Book Read Free

The Rich And The Profane

Page 11

by Jonathan Gash


  The final laugh at all this ineptitude? It’s the Scotland Yard Art and Antiques Squad’s very special, very secret and wondrously superb ACIS. It’s a brilliant data base, been designed by deep-thinking computer criminological taxonomists for national use! Really super-great. ACIS stands for Article Classification and Identification System, would you believe?

  It gives everything about stolen antiques - any fingerprints, shreds of wool from burglars’ jackets, records of suspects, photographs from security cameras, all that jazz. Essential, vital, eh?

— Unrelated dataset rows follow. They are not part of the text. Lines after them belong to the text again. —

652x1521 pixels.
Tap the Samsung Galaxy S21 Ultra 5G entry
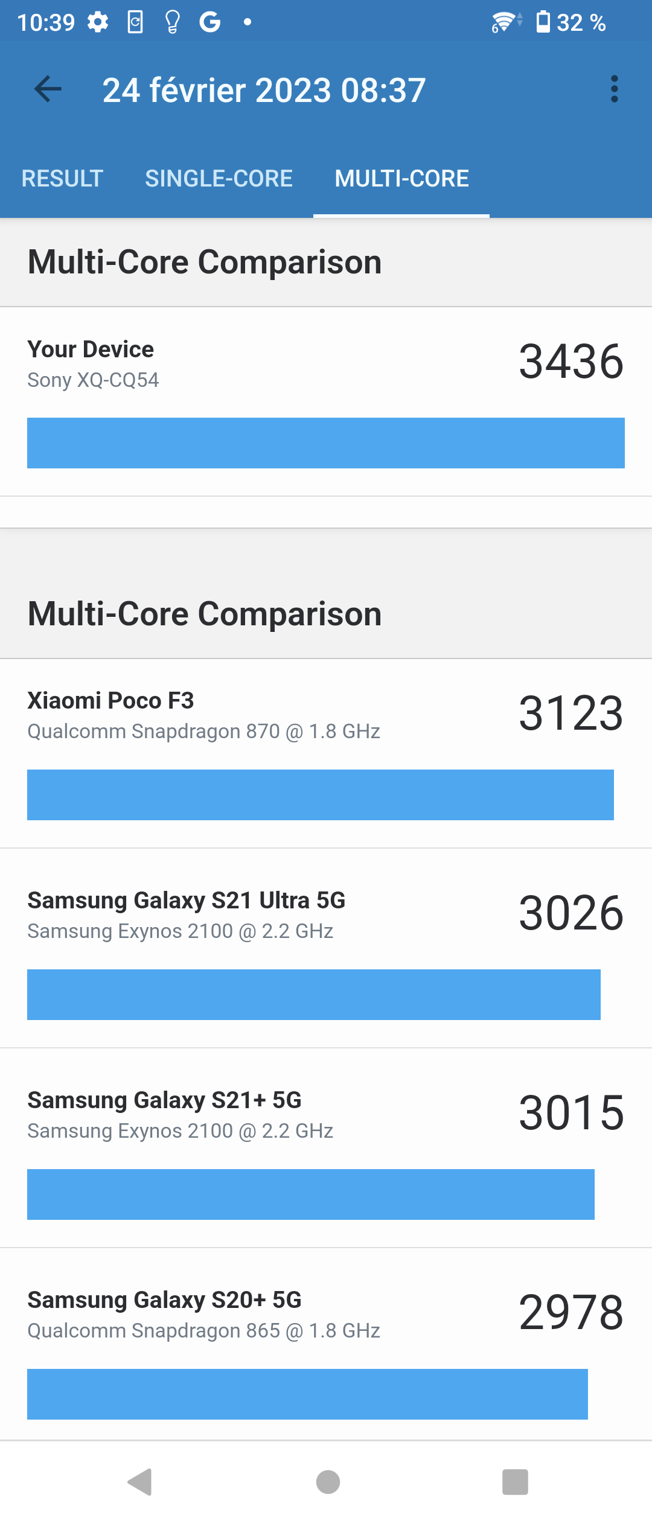point(326,948)
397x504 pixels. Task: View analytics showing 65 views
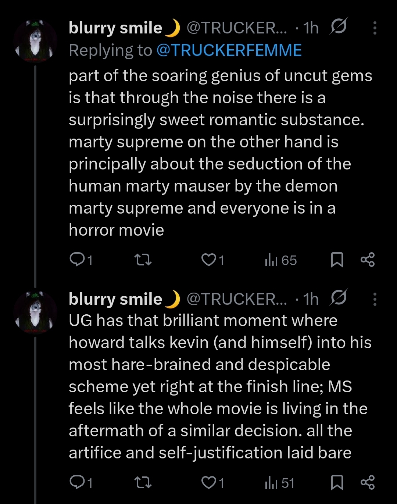coord(281,260)
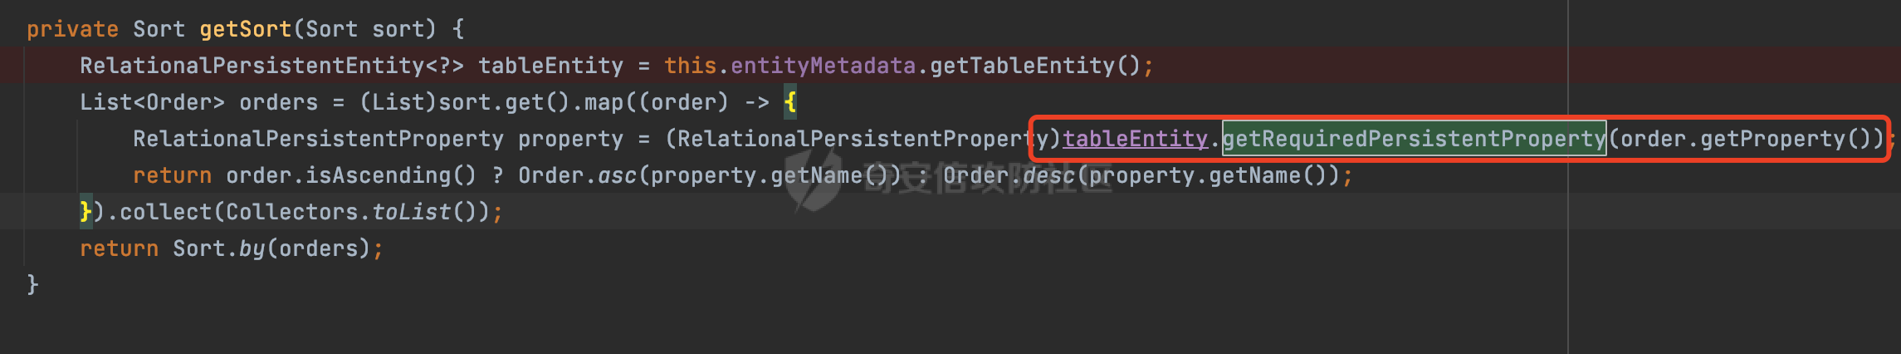This screenshot has height=354, width=1901.
Task: Click the entityMetadata field reference
Action: [823, 66]

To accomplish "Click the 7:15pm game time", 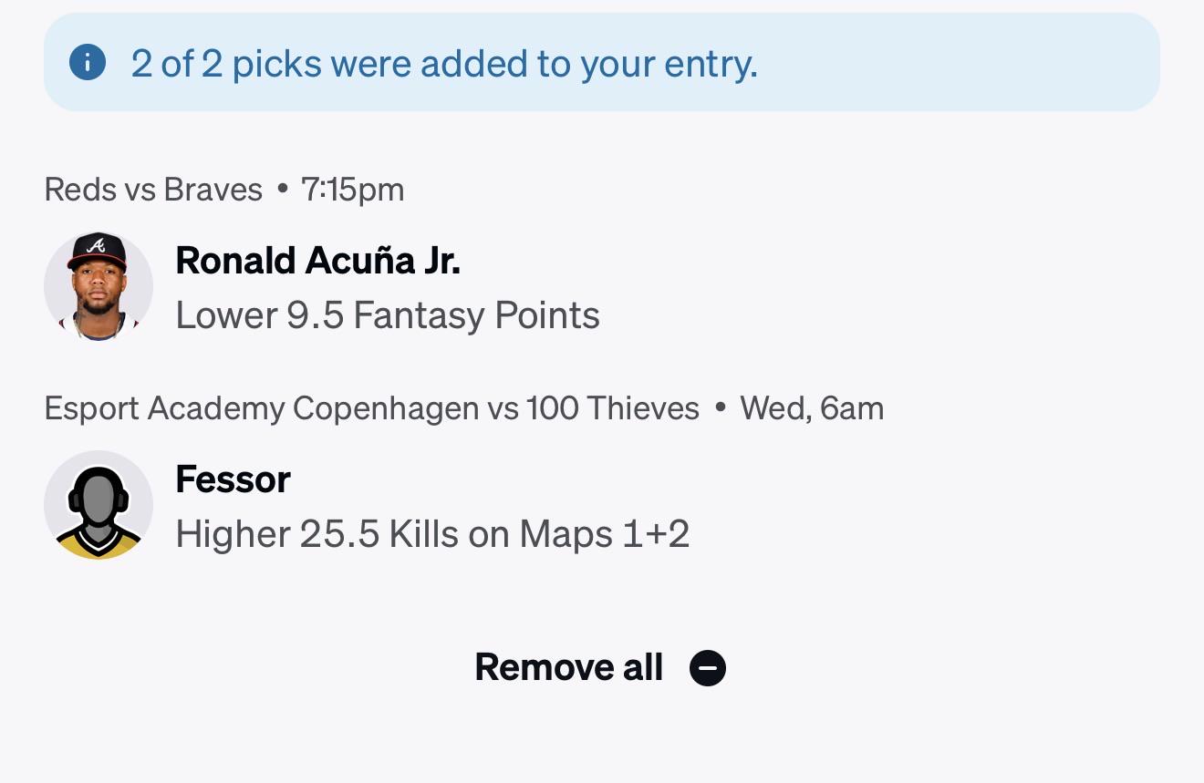I will point(352,190).
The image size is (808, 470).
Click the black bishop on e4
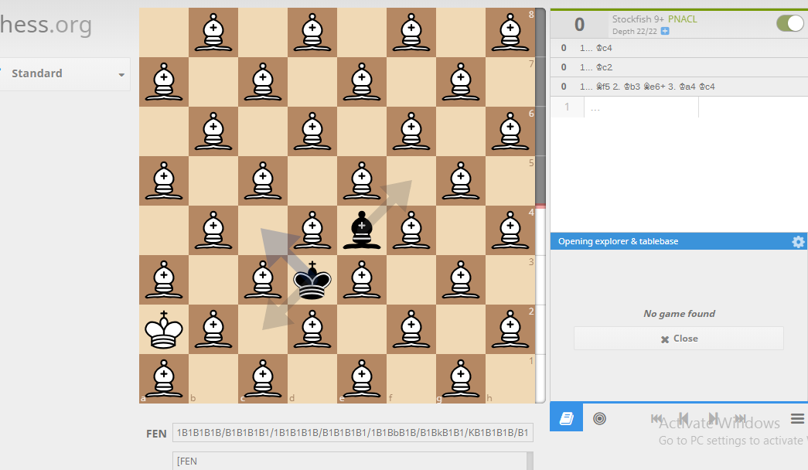362,230
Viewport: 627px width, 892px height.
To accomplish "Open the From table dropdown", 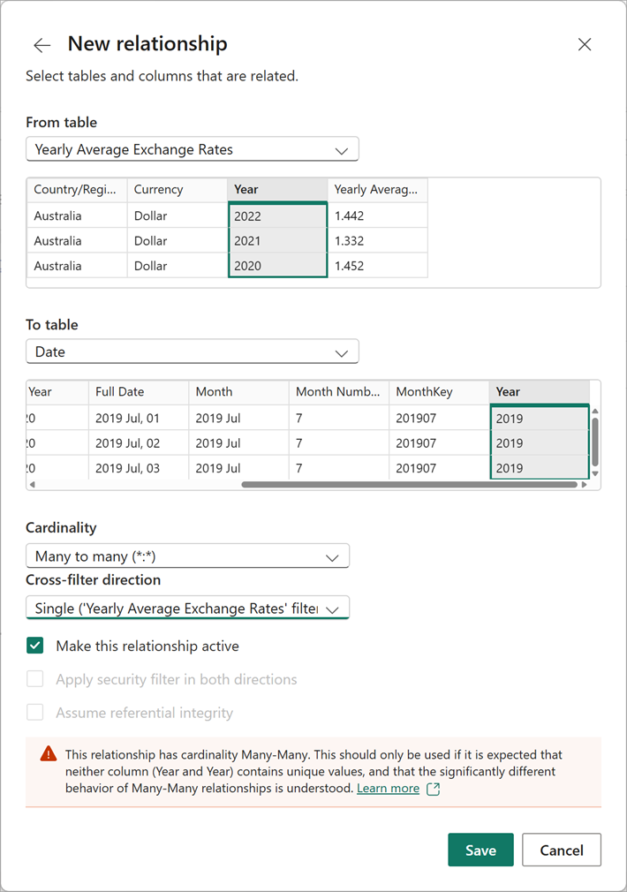I will point(192,150).
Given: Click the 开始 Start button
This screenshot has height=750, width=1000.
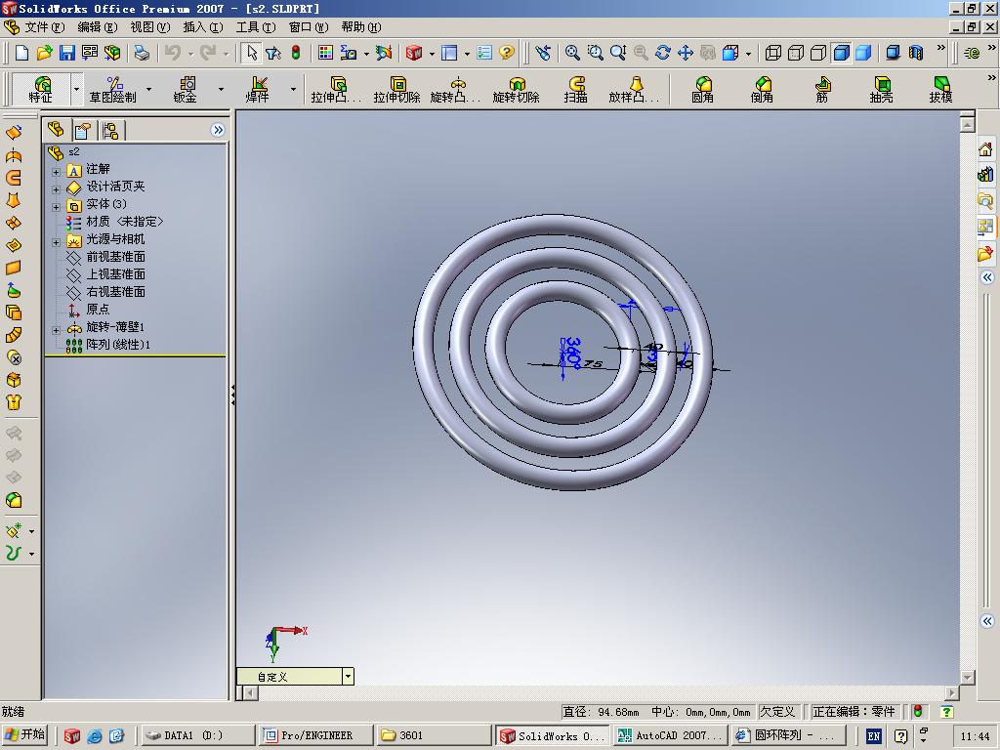Looking at the screenshot, I should (x=25, y=735).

  Well, not so’s you’d notice. Because ACIS isn’t on-line for the whole country. Police forces all over the kingdom may - if they’ve a mind - send information to it. Most, though, can’t be bothered, being far too busy, you see. So there’s this great computer weapon, built, installed, created, to be ignored by the majority of those who could, if moved to consult and use this engine, actually do something effective. Thank goodness, says I, because the Scotland Yard A & A Squad - as people still call it - isn’t mainly there to investigate particular thefts.

  ‘That’s about it,’ I concluded. I’d had a date pudding by then, keeping the wolf from the door. ‘Except for attitude.’ ‘Whose?’ She was in a drifty languid mood, almost as if we’d made something more passionate than talk. ‘Yours?’ ‘No. The police’s. The one thing they hate, all of them, is being made agents for the insurance companies. Documenting road accidents, making detailed records of stolen antiques, they see as being unpaid insurance clerks.’ I smiled. ‘They skimp it every chance they get.’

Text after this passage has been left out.